Pierre Yves GUIHENEUF

06 / 1999

Les négociations de l’OMC qui doivent s’ouvrir à la fin de l’année 1999 constituent une étape décisive pour le commerce et la production des produits agricoles et alimentaires. Et, comme le rappelle Marcel Marloie dans l’introduction de ce numéro, elles auront un large impact sur les petites paysanneries, qui représentent une population considérable à l’échelle de la planète et dont les intérêts sont souvent niés ou mal représentés par les organisations existantes. Il est important que celles-ci se fassent un point de vue sur le processus de mondialisation et sur les politiques publiques qui les concernent, de façon à ce qu’elles puissent jouer un véritable rôle dans leur évolution. Ce numéro se fait l’écho de leur réflexion et voudrait les encourager à prendre une part plus active dans ces négociations.

Jean-Christophe Bureau identifie de nombreux points dans l’agenda prévu de ces négociations, dont la plupart sont susceptibles de provoquer des crispations entre l’Union européenne et les États-Unis, mais également avec le Groupe de Cairns ou plusieurs pays en voie de développement, notamment asiatiques :

- les quotas tarifaires

- les droits de douane

- les aides ou les taxes aux exportations

- les aides compensatrices aux agriculteurs (la boîte bleue)
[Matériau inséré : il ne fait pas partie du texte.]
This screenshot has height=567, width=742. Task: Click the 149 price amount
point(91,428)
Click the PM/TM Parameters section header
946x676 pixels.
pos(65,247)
- les barrières sanitaires et phytosanitaires

- les normes environnementales

- la politique de concurrence et l’administration publique du commerce

- les accords régionaux

- les barrières non tarifaires fondées sur des principes éthiques ou sociaux (article XX du Gatt)

- la stabilisation des cours mondiaux.

Selon Stéphane Guéneau, Anne Chetaille et Rémi Montgruel, les ONG écologistes adoptent en général une stratégie visant à aménager les règles de l’OMC plutôt que de les rejeter en bloc même si, depuis 1995, la conception dominante à l’OMC en matière de développement durable consiste toujours à dire que le libre commerce favorisera une croissance économique génératrice de ressources, ce qui permettra de réparer les dégâts causés à l’environnement. Cette philosophie ultra-libérale est violemment critiquée par les ONG, mais celles-ci tentent de dépassionner le débat et de formuler des propositions constructives sur des points précis. Deux grands sujets de controverse sont ainsi susceptibles d’apparaître au cours des prochaines négociations :

- l’interprétation de l’article XX du Gatt par l’Organisme de règlement des différends. L’article XX est invoqué pour justifier des entorses au libre-commerce lorsque celles-ci sont nécessaires à protection de la santé, de la vie des personnes, des animaux et des végétaux.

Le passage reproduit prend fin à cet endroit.